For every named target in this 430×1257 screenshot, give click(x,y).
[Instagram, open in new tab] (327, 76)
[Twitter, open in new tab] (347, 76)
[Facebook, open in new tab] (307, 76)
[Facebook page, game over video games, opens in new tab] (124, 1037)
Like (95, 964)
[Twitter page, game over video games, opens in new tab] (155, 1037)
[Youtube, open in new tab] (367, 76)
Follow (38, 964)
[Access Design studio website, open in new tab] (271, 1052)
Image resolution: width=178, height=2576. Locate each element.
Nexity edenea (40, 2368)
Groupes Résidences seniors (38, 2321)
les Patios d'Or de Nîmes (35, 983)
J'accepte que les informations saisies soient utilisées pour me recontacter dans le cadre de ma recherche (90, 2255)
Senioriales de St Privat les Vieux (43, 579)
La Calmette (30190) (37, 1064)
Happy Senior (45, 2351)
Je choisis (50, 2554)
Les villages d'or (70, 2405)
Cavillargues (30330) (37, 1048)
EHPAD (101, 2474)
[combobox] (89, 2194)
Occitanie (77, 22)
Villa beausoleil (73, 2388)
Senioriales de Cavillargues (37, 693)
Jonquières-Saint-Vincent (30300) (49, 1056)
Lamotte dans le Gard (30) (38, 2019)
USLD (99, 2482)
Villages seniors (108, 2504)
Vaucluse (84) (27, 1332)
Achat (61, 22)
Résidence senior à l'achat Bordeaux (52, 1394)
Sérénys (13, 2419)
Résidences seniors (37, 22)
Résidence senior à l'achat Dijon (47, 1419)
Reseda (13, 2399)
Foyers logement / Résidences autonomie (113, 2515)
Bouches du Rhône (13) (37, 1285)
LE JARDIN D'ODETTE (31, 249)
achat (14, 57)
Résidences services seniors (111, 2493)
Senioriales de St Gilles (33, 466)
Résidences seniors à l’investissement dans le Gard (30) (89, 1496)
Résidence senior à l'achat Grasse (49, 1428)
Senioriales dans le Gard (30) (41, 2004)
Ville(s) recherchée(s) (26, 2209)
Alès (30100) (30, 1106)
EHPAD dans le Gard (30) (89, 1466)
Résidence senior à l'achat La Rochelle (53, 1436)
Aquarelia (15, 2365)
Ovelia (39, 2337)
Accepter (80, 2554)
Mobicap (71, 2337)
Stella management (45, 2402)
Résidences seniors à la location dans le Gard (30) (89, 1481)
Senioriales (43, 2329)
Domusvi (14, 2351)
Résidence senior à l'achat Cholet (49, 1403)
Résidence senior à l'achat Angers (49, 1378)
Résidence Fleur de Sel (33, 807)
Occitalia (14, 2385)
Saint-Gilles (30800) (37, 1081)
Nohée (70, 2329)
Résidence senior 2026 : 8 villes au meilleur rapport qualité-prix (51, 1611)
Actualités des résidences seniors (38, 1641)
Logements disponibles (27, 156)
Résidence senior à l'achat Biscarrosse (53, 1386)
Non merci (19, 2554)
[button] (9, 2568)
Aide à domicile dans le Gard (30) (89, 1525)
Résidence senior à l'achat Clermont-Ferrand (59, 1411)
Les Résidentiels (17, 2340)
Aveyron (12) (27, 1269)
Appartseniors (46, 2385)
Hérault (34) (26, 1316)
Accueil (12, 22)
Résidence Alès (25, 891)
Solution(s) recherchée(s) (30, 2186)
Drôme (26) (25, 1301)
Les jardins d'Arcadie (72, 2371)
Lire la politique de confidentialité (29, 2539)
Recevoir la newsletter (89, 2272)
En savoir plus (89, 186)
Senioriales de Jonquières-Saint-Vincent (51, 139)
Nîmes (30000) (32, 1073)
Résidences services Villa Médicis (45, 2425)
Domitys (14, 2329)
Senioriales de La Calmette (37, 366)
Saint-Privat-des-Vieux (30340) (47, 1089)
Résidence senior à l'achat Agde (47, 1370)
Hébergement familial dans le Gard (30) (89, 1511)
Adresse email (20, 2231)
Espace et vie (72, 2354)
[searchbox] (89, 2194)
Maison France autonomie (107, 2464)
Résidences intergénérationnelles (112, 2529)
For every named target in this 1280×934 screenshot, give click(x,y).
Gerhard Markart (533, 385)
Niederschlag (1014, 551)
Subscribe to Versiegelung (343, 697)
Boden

Work required — Reproducing the whole listing above is not the task. Copy exactly only the lines from the one with "Résidence senior à l'achat Cholet (49, 1403)" to the one with "Lire la politique", both kept.

Your solution —
Résidence senior à l'achat Cholet (49, 1403)
Résidence senior à l'achat Angers (49, 1378)
Résidence Fleur de Sel (33, 807)
Occitalia (14, 2385)
Saint-Gilles (30800) (37, 1081)
Nohée (70, 2329)
Résidence senior 2026 : 8 villes au meilleur rapport qualité-prix (51, 1611)
Actualités des résidences seniors (38, 1641)
Logements disponibles (27, 156)
Résidence senior à l'achat Biscarrosse (53, 1386)
Non merci (19, 2554)
[button] (9, 2568)
Aide à domicile dans le Gard (30) (89, 1525)
Résidence senior à l'achat Clermont-Ferrand (59, 1411)
Les Résidentiels (17, 2340)
Aveyron (12) (27, 1269)
Appartseniors (46, 2385)
Hérault (34) (26, 1316)
Accueil (12, 22)
Résidence Alès (25, 891)
Solution(s) recherchée(s) (30, 2186)
Drôme (26) (25, 1301)
Les jardins d'Arcadie (72, 2371)
Lire la politique de confidentialité (29, 2539)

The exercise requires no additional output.